Im Vorfeld wurde Kritik laut, weshalb während der Coronakrise gestreikt werden müsse. Auch die Unternehmensverbände Berlin-Brandenburg nannten den Streik am Dienstag „eine Zumutung für die Unternehmen und ihre Beschäftigten“. Christine Behle, stellvertretende Verdi-Vorsitzende und Verhandlungsführerin für den bundesweiten Rahmentarifvertrag, wies den Vorwurf zurück. Die Pandemie habe die Bedingungen für die Fahrer nicht verbessert. Im Gegenteil, hätten die Arbeitskräfte schließlich das Risiko für die eigene Gesundheit in Kauf genommen und jede Menge geleistet, so Behle. „Das muss honoriert werden. Und nicht mit einer Einmalzahlung, sondern dauerhaft.“ 

Ob es demnächst weitere Streiks geben wird, ist unklar. „Wir warten jetzt die kommenden Tage ab, ob die Vereinigung der kommunalen Arbeitgeberverbände zu Gesprächen bereit ist“, sagte Jeremy Arndt, Verdi-Landesfachbereichsleiter Verkehr in Berlin-Brandenburg auf Anfrage gegenüber den PNN.

▶ AUFGABEN:
[A] Welche Funktionen hat Christine Behle laut dem Textauszug?
[B] Nenne alle Organisationen, Verbände und Medien, die im Textauszug namentlich vorkommen.
[C] Entnimm dem Textauszug den Abschnitt von „Ob es demnächst“ bis „gegenüber den PNN.“ und gib ihn wortgetreu wieder.

▶ DATENAUSZÜGE:
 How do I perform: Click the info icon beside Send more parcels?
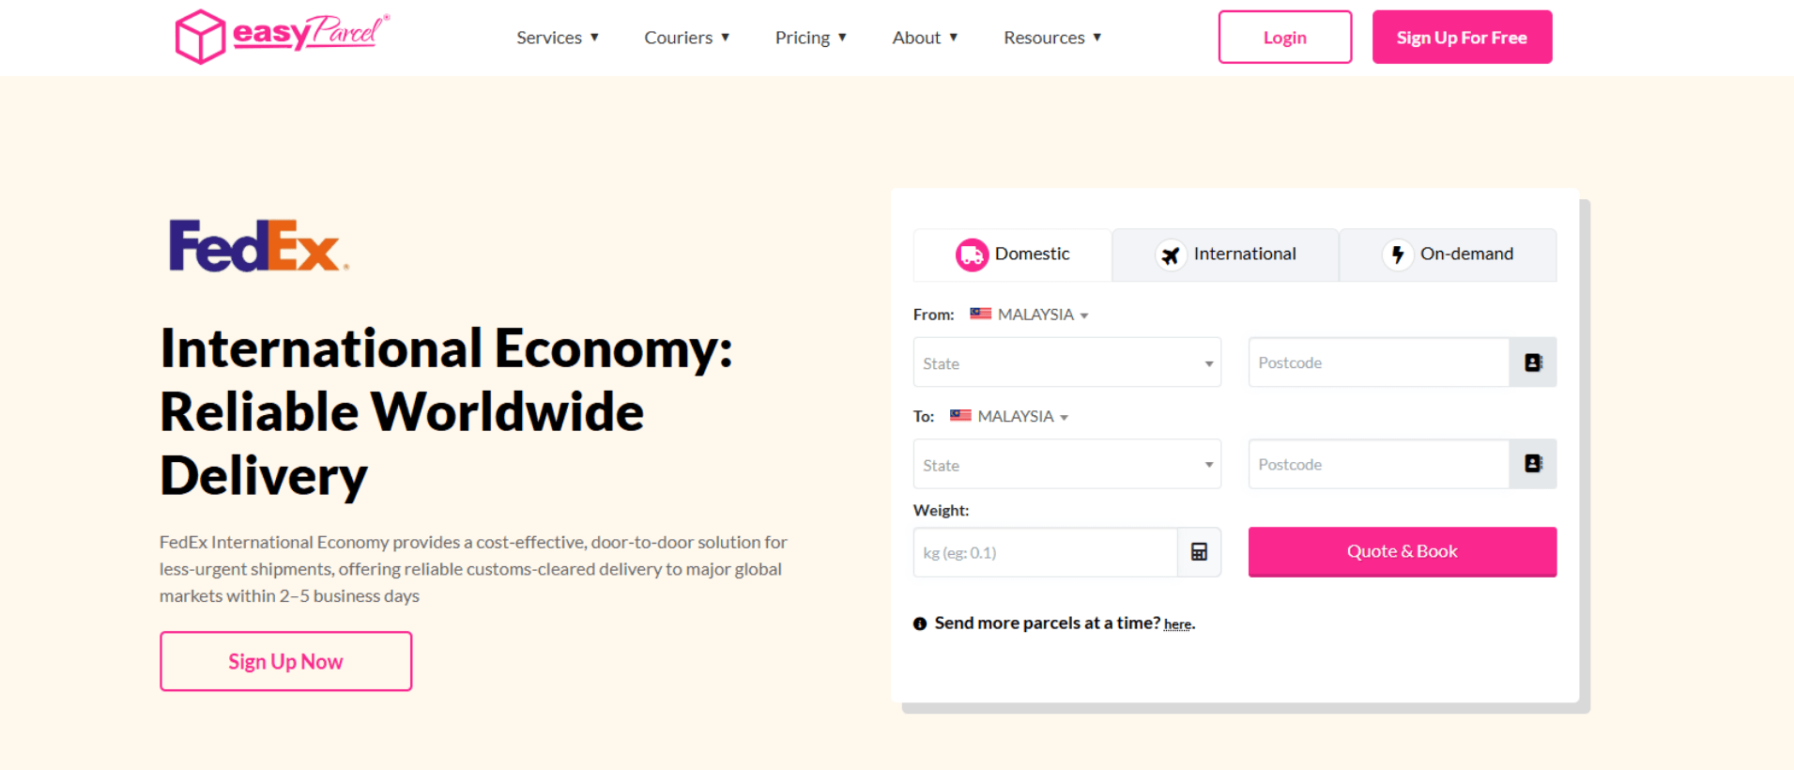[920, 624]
* * *
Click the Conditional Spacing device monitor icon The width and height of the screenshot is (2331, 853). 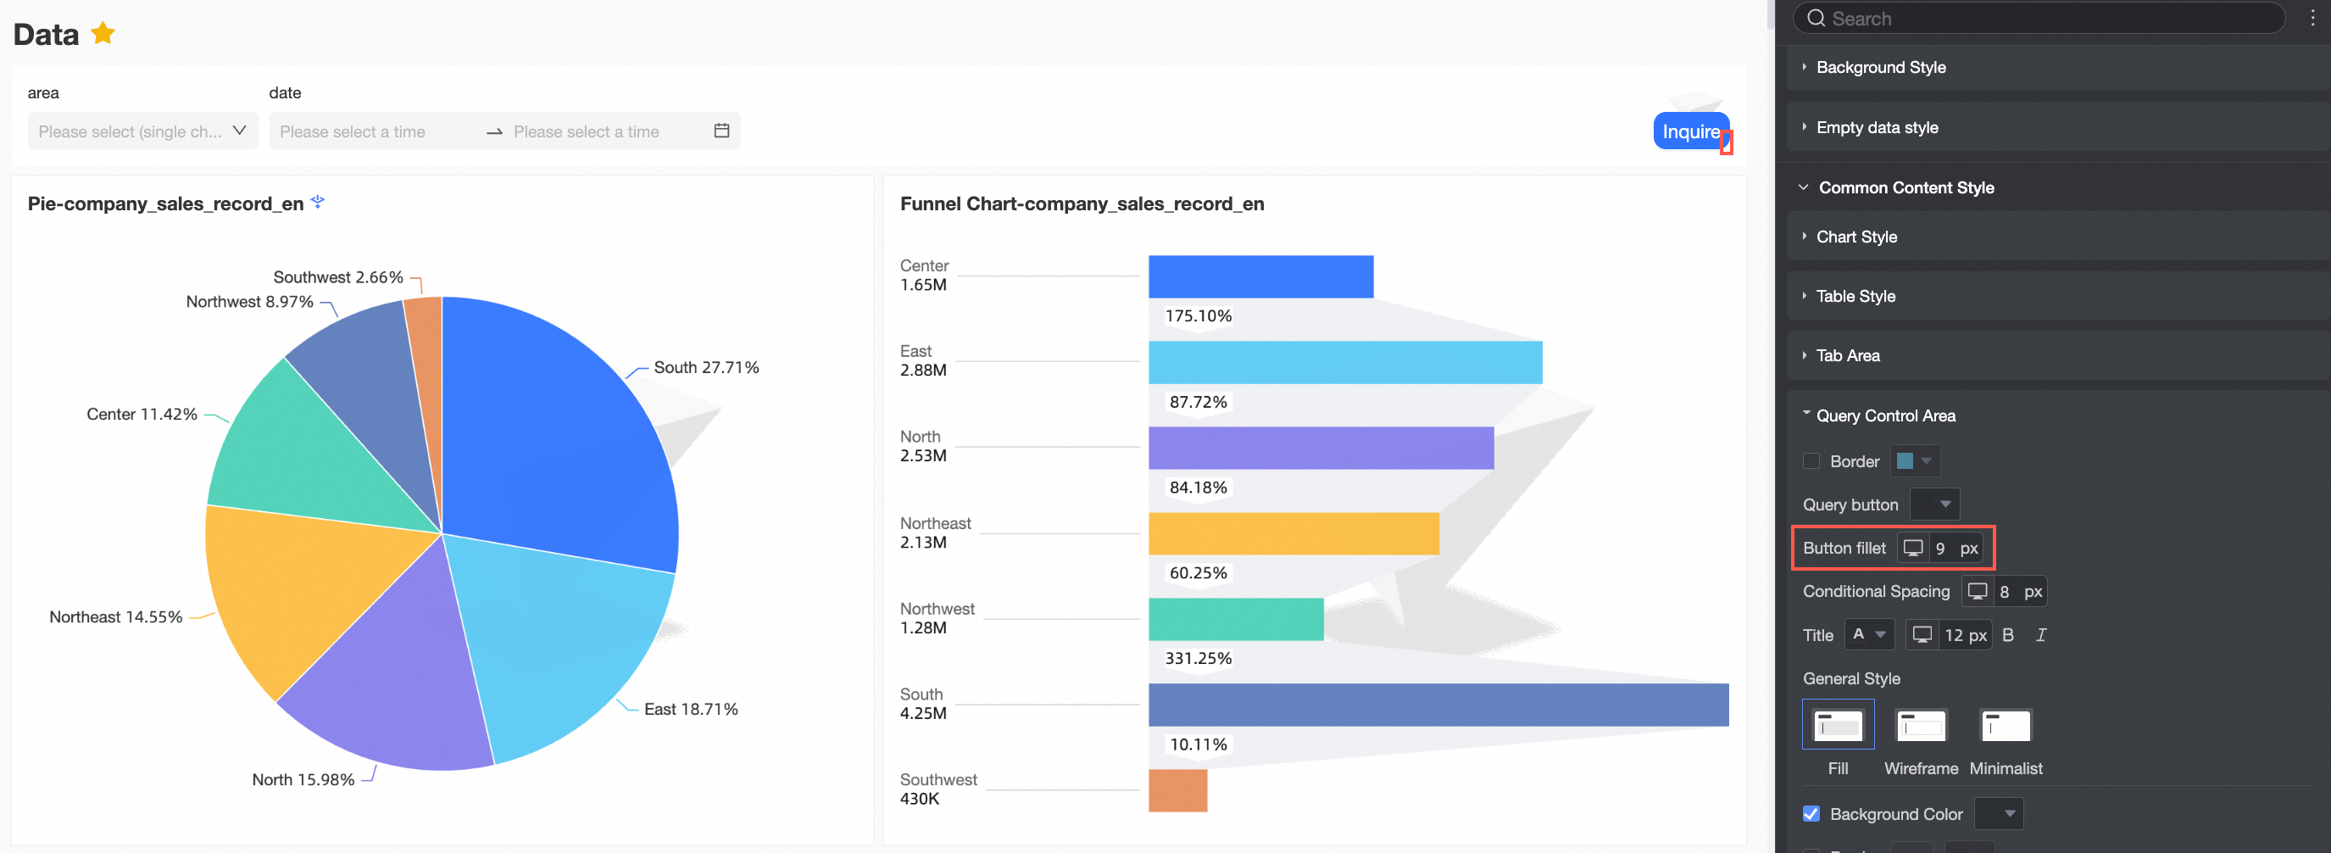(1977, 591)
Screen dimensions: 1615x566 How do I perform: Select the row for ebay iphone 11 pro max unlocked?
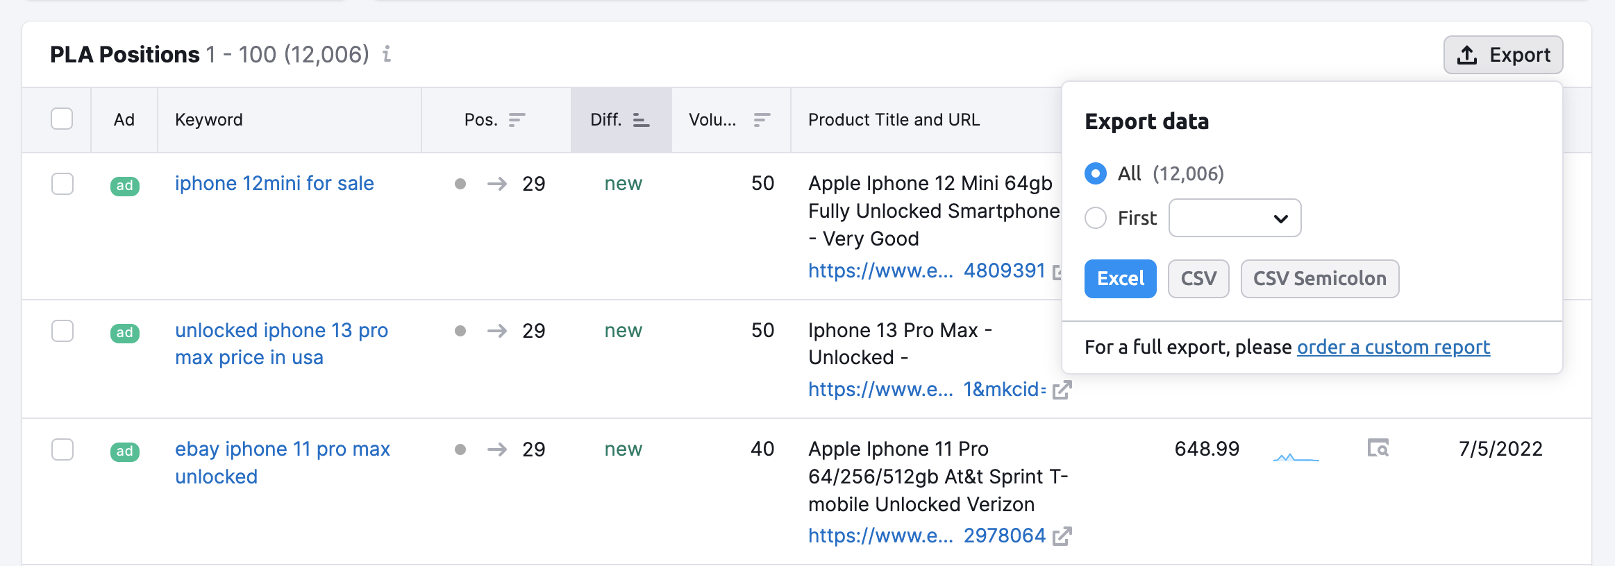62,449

▶ LÖSUNGEN:
[A] Sie ist stellvertretende Verdi-Vorsitzende und Verhandlungsführerin für den bundesweiten Rahmentarifvertrag.

[B] Unternehmensverbände Berlin-Brandenburg, Verdi, Vereinigung der kommunalen Arbeitgeberverbände, PNN

[C]
Ob es demnächst weitere Streiks geben wird, ist unklar. „Wir warten jetzt die kommenden Tage ab, ob die Vereinigung der kommunalen Arbeitgeberverbände zu Gesprächen bereit ist“, sagte Jeremy Arndt, Verdi-Landesfachbereichsleiter Verkehr in Berlin-Brandenburg auf Anfrage gegenüber den PNN.